- **Problem details**:
Update the records below by replacing "screenshot" with "screen capture" and leaving everything else unchanged. Leave the pictures out of your answer.

[Word and element location data]
┏━━

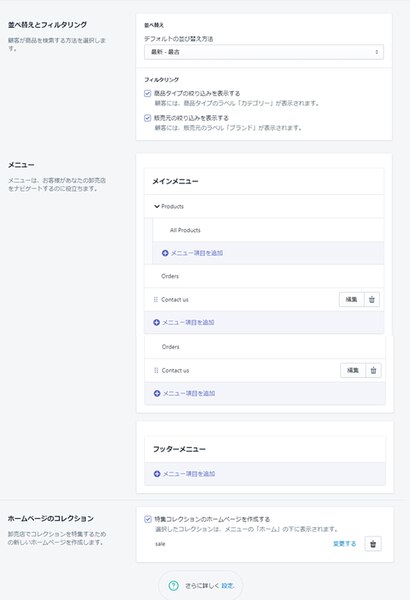Click plus icon under All Products
Viewport: 410px width, 600px height.
[165, 253]
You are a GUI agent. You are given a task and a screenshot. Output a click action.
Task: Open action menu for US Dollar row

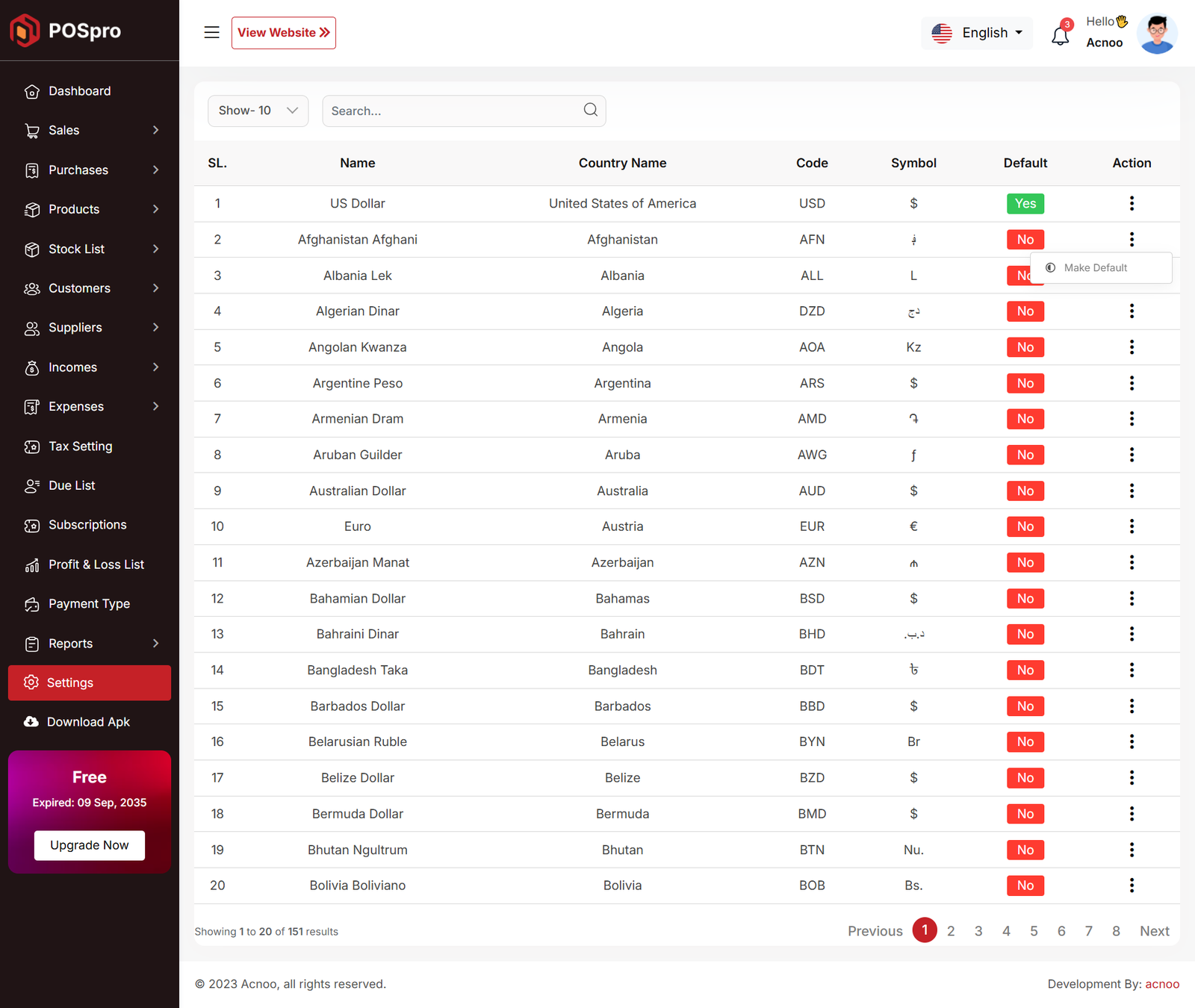pyautogui.click(x=1132, y=203)
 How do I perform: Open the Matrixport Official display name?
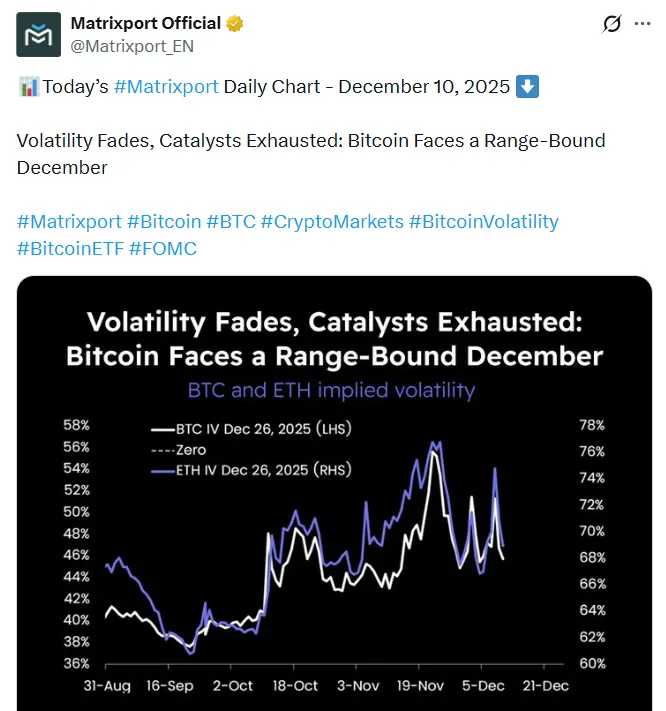[x=146, y=23]

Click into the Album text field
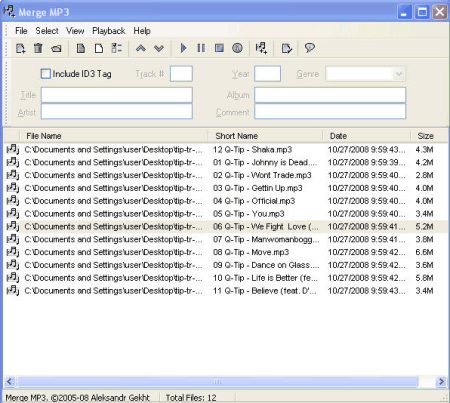(330, 95)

┗━━

- **Solution for this problem**:
Click plus icon under All Products
Viewport: 410px width, 600px height.
[165, 253]
You are a GUI agent. You are given a task and a screen capture. Output a click action.
Task: Open action menu for US Dollar row

pyautogui.click(x=1132, y=203)
 How do I perform: Open the Matrixport Official display name?
[x=146, y=23]

Click into the Album text field
(330, 95)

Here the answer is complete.